AUS DEM SPIEGEL
Ausgabe 32/2010

Katastrophen "Es war Funkstille"

REUTERS

2. Teil: "In Wellenbewegungen wurden die Menschen an den Zaun gedrückt"


SPIEGEL: Im Innenausschuss des Düsseldorfer Landtags am vergangenen Mittwoch ist offiziell zu Protokoll gegeben worden, der Beamte sei sowohl mit einem Handy als auch mit einem Funkgerät ausgerüstet gewesen.

Walter: Damit bezichtigt man mich ja der Lüge. Ich bleibe bei meiner Aussage. Punktum.

SPIEGEL: Wenn Ihre Version stimmt - welche Auswirkungen hatte es, dass der Beamte kein Funkgerät hatte?

Walter: Schon Stunden zuvor war eine Kommunikation über Handy wegen Netzüberlastung kaum mehr möglich. Und es wurde immer voller. Wir mussten nun handeln. Ich brauchte, den Absprachen gemäß, nun die Unterstützung der Polizei. Ich brauchte den zuständigen Polizeiführer, und zwar ganz schnell. Nur der hätte entscheiden können, das Gelände endgültig abzuriegeln. Das war gegen 14.30 Uhr.

SPIEGEL: Was geschah dann?

Walter: Wir haben beide versucht, den Polizeiführer irgendwie zu erreichen. Ich über die Leitstelle der Security, der Verbindungsbeamte übers Handy.

SPIEGEL: Wie lange hat es gedauert, Kontakt zu dem Polizeiführer zu bekommen?

Walter: Geschätzte 45 Minuten.

SPIEGEL: Was geschah in der Zwischenzeit?

Walter: Der Zulauf hatte sich enorm verstärkt. Oben, am Ende der Hauptrampe, stauten sich die Leute und kamen nicht mehr aufs Gelände. Ich habe die Ordner draußen an den Tunneleingängen gebeten, so viele Schleusen wie möglich zu schließen. Als der Polizeiführer in meinem Container war, habe ich ihm Maßnahmen vorgeschlagen - unter anderem sollte die kleine westliche Rampe freigegeben werden, die eigentlich als Ausgang gedacht war.
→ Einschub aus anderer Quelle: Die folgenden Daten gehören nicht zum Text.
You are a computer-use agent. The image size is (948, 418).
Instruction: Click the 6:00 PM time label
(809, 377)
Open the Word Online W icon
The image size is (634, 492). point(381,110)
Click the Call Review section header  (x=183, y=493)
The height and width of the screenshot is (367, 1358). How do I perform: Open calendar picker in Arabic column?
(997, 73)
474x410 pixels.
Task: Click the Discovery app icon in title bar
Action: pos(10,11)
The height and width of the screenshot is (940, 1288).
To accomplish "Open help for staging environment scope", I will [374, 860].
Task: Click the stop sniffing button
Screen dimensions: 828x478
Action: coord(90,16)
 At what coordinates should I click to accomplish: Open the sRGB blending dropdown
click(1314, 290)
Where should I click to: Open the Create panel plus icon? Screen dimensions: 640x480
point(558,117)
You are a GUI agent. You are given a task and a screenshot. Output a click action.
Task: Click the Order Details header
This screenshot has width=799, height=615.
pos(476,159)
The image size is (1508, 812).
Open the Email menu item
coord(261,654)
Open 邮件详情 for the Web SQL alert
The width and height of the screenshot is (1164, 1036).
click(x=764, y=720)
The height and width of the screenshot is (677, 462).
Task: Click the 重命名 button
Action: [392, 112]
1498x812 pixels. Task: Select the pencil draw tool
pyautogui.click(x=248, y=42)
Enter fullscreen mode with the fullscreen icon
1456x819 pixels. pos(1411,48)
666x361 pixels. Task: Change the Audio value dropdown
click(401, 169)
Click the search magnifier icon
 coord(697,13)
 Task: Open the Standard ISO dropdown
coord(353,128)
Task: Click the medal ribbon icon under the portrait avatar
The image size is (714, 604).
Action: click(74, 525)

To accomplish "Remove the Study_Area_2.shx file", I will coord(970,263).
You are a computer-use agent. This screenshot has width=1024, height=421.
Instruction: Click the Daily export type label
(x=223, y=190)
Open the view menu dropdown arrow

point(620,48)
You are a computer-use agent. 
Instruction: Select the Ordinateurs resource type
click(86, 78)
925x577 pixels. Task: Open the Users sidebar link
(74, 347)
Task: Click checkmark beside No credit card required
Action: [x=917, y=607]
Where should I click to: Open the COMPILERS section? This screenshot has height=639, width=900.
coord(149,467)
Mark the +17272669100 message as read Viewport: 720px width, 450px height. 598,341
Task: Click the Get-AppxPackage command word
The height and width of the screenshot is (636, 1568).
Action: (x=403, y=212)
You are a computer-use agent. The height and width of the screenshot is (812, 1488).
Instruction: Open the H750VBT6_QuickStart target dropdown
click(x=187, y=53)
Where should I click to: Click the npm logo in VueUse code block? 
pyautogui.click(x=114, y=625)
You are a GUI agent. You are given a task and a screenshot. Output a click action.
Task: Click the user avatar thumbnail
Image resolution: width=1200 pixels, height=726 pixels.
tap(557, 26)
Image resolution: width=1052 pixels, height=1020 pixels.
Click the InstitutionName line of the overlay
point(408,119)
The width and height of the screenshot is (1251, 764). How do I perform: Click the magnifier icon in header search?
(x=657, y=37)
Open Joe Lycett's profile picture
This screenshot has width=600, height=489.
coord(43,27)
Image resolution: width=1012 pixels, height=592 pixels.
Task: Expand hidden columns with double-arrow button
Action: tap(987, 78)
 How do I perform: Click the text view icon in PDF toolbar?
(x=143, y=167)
So sollte ein zusätzlicher Eingang geschaffen werden. Gleichzeitig sollten die Beamten helfen, die Einlassschleusen vor den Tunneleingängen Ost und West zu sichern.

SPIEGEL: Warum?

Walter: Wenn der Zustrom von beiden Seiten so weit reduziert worden wäre, dass die Masse, die schon auf der Rampe stand, handhabbar gewesen wäre, hätten wir oben - und nicht wie dann geschehen unten - auf der Rampe eine Polizeikette errichtet. Dann hätten wir oben mit den Pushern, also den Ordnern, die die Menge aufs Gelände schieben sollten, und der Polizei die sich oben auf der Rampe stauenden Menschen übers Gelände nach rechts und links drängen können.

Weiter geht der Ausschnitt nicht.